Gatik’s driverless operations involve repeated, daily delivery runs, all week on public roads, and unlock some advantages touted by autonomous technology companies: faster ecommerce order fulfillment, asset utilization, and enhanced road safety. After 18 months of testing with a safety driver on board, Gatik and Walmart got permission from the state to remove the safety driver from the cab.
“Through our work with Gatik, we’ve identified that autonomous box trucks offer an efficient, safe, and sustainable solution for transporting goods on repeatable routes between our stores,” said Tom Ward, SVP of last-mile at Walmart U.S. “We’re thrilled to be working with Gatik to achieve this industry-first, driverless milestone in our home state of Arkansas and look forward to continuing to use this technology to serve Walmart customers with speed.”
While most autonomous driving trucking companies focus on the long-haul segment—Class 8 tractors hauling goods along divided highways—Gatik has thought smaller and shorter. In August, the startup announced it raised $85 million in Series B funding, which Narang told FleetOwner his company planned to scale up its fleet of Class 3-6 self-driving box trucks. “Surprisingly, the industry has overlooked this middle-mile segment,” Gautam Narang, Gatik’s CEO and co-founder, said this summer. “For us, that has been great because we get all the validation that we need from our customers. From Day One, Gatik has been focused on making sure that we’re solving a real pain point and not building technology just for the sake of building technology.”

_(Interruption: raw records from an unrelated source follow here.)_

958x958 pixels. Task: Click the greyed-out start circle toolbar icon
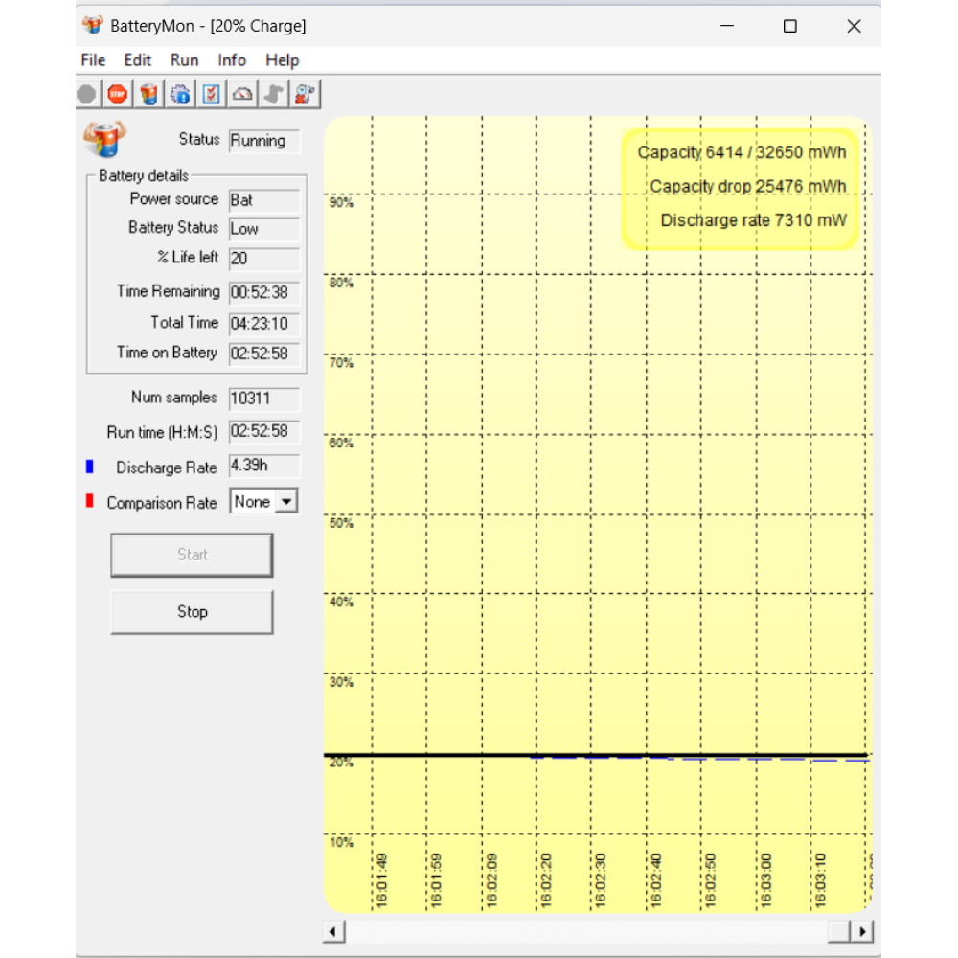click(86, 94)
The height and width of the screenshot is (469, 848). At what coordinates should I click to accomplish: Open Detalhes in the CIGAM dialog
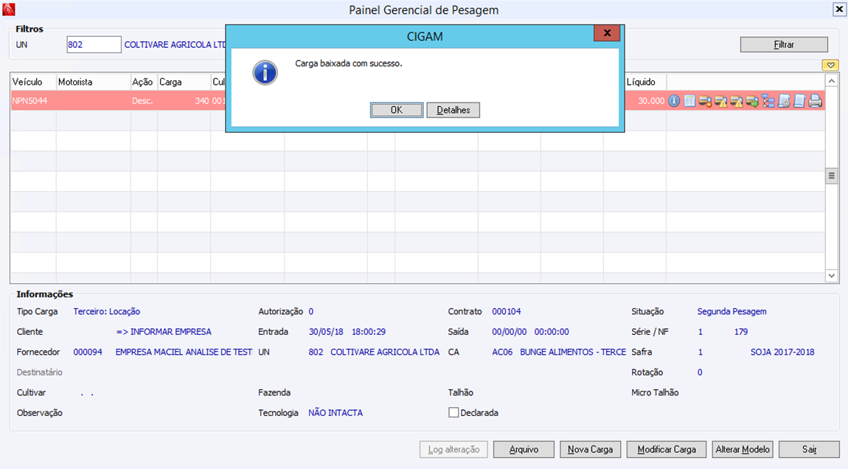coord(453,110)

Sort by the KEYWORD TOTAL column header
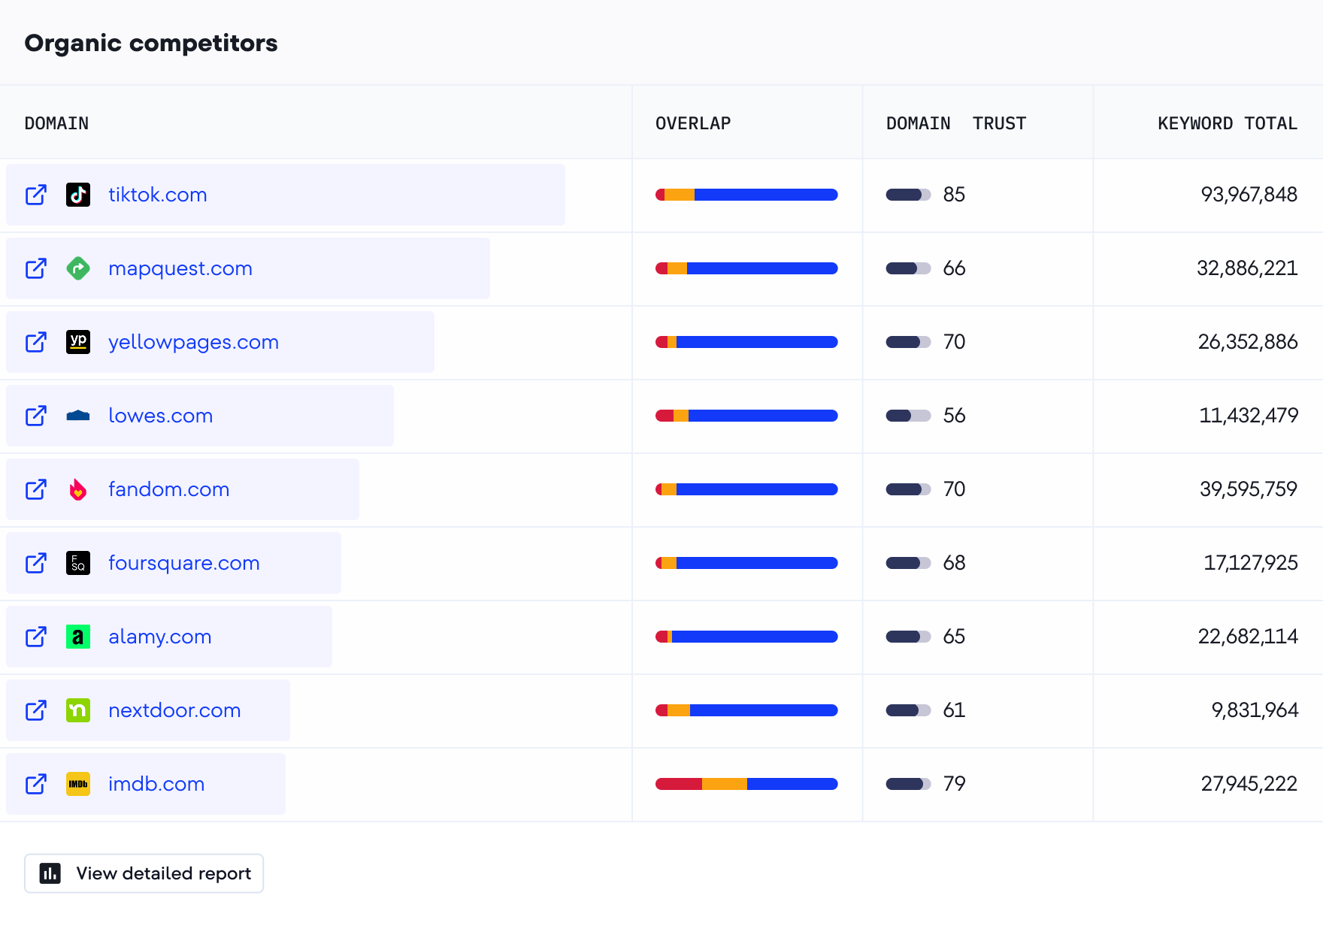pos(1227,123)
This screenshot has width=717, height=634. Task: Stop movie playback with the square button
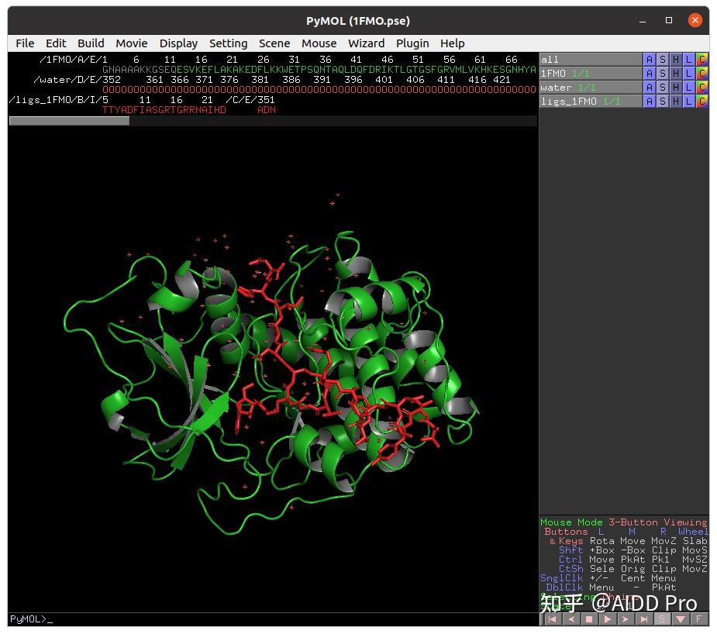pos(588,619)
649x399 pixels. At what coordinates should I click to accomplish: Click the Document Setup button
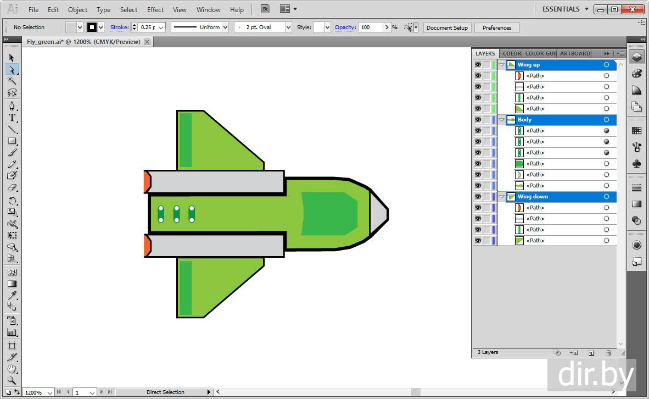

Narang said his fleet focuses on routes as short as a few miles and as long as 300 miles—on urban, semi-urban, and highway roads. “Typically, we focus on moving goods from a micro-distribution center to a micro-fulfillment center to multiple retail locations that are close to the customer,” he said.
Gatik has focused its growing fleet of AV box trucks on moving groceries for companies such as Walmart. Along with running humanless trucks in Arkansas, Gatik and Walmart partnered to launch battery-electric medium-duty AV trucks in Louisiana. Gatik also is working with Loblaws Inc., Canada’s largest grocer. This summer, it expanded self-driving operations into Texas, working with “multiple Fortune 500 customers” that Narang declined to name.
But he said that his fleet of AV vehicles operates 20 hours per day, moving freight for one customer during the day and for another at night. “The idea is to maximize the weekly utilization, allowing us to increase the margins even further,” the CEO said.
Narang called three-plus months of successful driverless middle-mile deliveries “a revolutionary breakthrough for the autonomous trucking industry. Our deployment in Bentonville is not a one-time demonstration. These are frequent, revenue-generating, daily runs that our trucks are completing safely in a range of conditions on public roads, demonstrating the commercial and technical advantages of fully driverless operations on the middle mile. We’re thrilled to enable Walmart’s customers to reap the benefits.”
In December 2020, Gatik and Walmart became the first companies to get Arkansas State Highway Commission approval to remove the safety driver from autonomous trucks. Gatik undertook a comprehensive stakeholder engagement strategy involving state and local leadership and emergency services as part of its roadmap to removing the safety driver.
Since commencing commercial operations in 2019, Gatik reported a 100% safety record across multiple operational sites in North America: Arkansas, Texas, Louisiana, and Ontario. Gatik focuses exclusively on fixed, repeatable delivery routes to maximize safety, using proprietary, commercial-grade autonomous technology purpose-built for B2B short-haul logistics.
By constraining the operational design domain, Gatik has achieved the safe removal of the safety driver much more quickly than other autonomous applications, such as passenger transportation or business-to-customer delivery, the company reported this week. The complex urban route in Bentonville involves safely navigating intersections, traffic lights, and merging on dense urban roads.